This generic extractor supports three core object classes: CDM, validation,
sim.data, fit, is.Qident, att.hierarchy.
It is intended to streamline access to commonly used internal components without manually referencing object slots.
The available components for each class are listed below:
CDM
Cognitive Diagnosis Model fitting results. Available components:
analysis.obj
The internal model fitting object (e.g., GDINA or Baseline Model).
alpha
Estimated attribute profiles (EAP estimates) for each respondent.
P.alpha.Xi
Posterior distribution of latent attribute patterns.
alpha.P
Marginal attribute mastery probabilities (estimated).
P.alpha
Prior attribute probabilities at convergence.
pattern
The attribute mastery pattern matrix containing all possible attribute mastery pattern.
Deviance
Negative twice the marginal log-likelihood (model deviance).
npar
Number of free parameters estimated in the model.
AIC
Akaike Information Criterion.
BIC
Bayesian Information Criterion.
call
The original model-fitting function call.
...
Can extract corresponding value from the GDINA object.
validation
Q-matrix validation results.

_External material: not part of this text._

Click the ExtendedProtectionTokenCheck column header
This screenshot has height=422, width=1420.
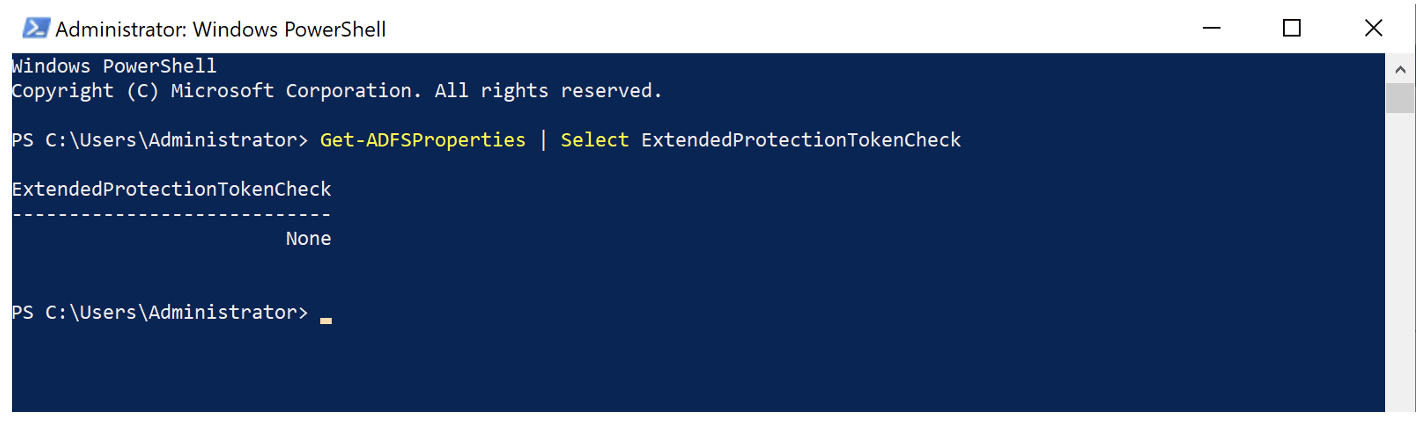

Available components:
Q.orig
The original Q-matrix submitted for validation.
Q.sug
The suggested (revised) Q-matrix after validation.
time.cost
Total computation time for the validation procedure.
process
Log of Q-matrix modifications across iterations.
iter
Number of iterations performed during validation.
priority
Attribute priority matrix (available for PAA-based methods only).
Hull.fit
Data required to plot the Hull method results (for Hull-based validation only).
call
The original function call used for validation.
sim.data
Simulated data and parameters used in cognitive diagnosis simulation studies:
dat
Simulated dichotomous response matrix (\(N \times I\)).
Q
Q-matrix used to generate the data.
attribute
True latent attribute profiles (\(N \times K\)).
catprob.parm
Item-category conditional success probabilities (list format).
delta.parm
Item-level delta parameters (list format).
higher.order.parm
Higher-order model parameters (if used).
mvnorm.parm
Parameters for the multivariate normal attribute distribution (if used).
LCprob.parm
Latent class-based success probability matrix.
call
The original function call that generated the simulated data.
fit
Relative fit indices (-2LL, AIC, BIC, CAIC, SABIC) and absolute fit indices (\(M_2\) test, \(RMSEA_2\), SRMSR):
npar
The number of parameters.
-2LL
The Deviance.
AIC
The Akaike information criterion.
BIC
The Bayesian information criterion.
CAIC
The consistent Akaike information criterion.
SABIC
The Sample-size Adjusted BIC.
M2
A vector consisting of \(M_2\) statistic, degrees of freedom, significance level, and \(RMSEA_2\) (Liu, Tian, & Xin, 2016).
SRMSR
The standardized root mean squared residual (SRMSR; Ravand & Robitzsch, 2018).
is.Qident
Results of whether the Q-matrix is identifiable:
completeness
TRUE if \(K \times K\) identity submatrix exists.
distinctness
TRUE if remaining columns are distinct.
repetition
TRUE if every attribute appears more than 3 items.
genericCompleteness
TRUE if two different generic complete \(K \times K\) submatrices exist.
genericRepetition
TRUE if at least one '1' exists outside those submatrices.
Q1, Q2
Identified generic complete submatrices (if found).
Q.star
Remaining part after removing rows in Q1 and Q2.
locallyGenericIdentifiability
TRUE if local generic identifiability holds.
globallyGenericIdentifiability
TRUE if global generic identifiability holds.
Q.reconstructed.DINA
Reconstructed Q-matrix with low-frequency attribute moved to first column.
att.hierarchy
Results of iterative attribute hierarchy exploration:
noSig
TRUE all structural parameters are not greater than 0.
isNonverge
TRUE if convergence was achieved.
statistic
A 4-column data.frame results for each structural parameter that is significantly larger than 0.
pattern
The attribute pattern matrix under iterative attribute hierarchy.